[start Data provided]

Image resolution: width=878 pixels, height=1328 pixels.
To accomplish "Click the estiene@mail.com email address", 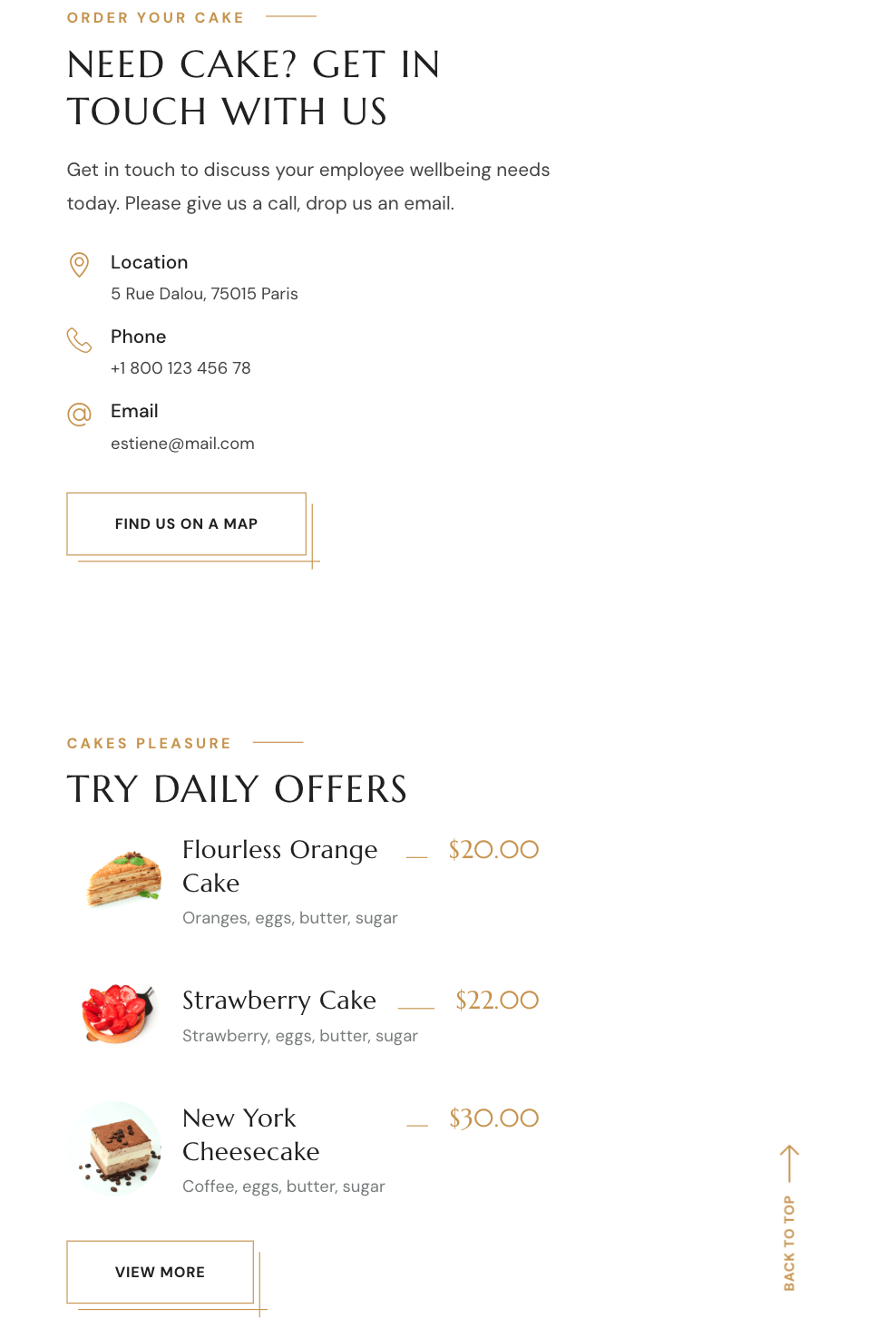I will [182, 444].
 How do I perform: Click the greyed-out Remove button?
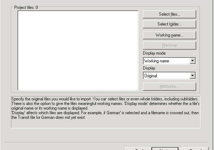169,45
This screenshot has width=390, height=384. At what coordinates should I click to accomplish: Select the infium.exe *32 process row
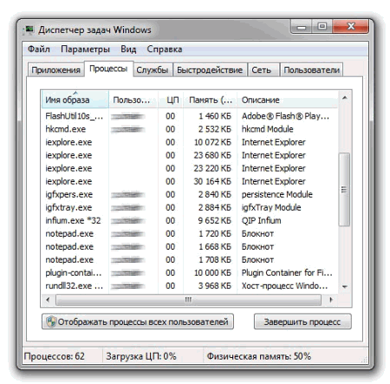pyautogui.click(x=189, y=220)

[end Data provided]
[start Data provided]

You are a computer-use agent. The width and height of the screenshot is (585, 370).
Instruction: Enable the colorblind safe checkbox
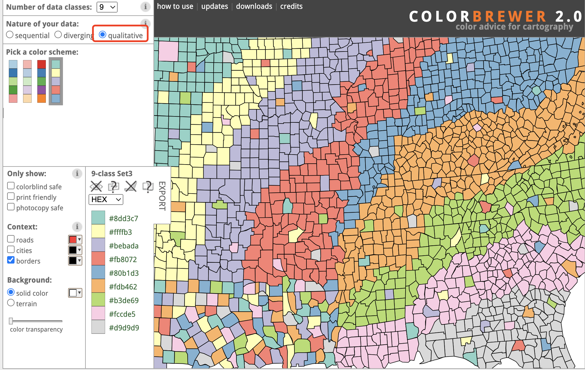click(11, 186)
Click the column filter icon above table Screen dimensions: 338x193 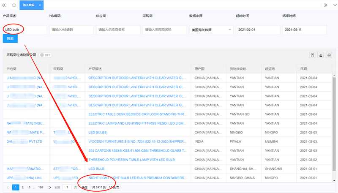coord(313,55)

[end Data provided]

__Problem to solve__:
Please output the records word for word, starting with the line that contains "This screenshot has" and going on through the line that contains "pyautogui.click(x=189, y=220)". Leave out the pictures.

__Correct result__:
This screenshot has width=390, height=384. At what coordinates should I click to accomplish: Select the infium.exe *32 process row
pyautogui.click(x=189, y=220)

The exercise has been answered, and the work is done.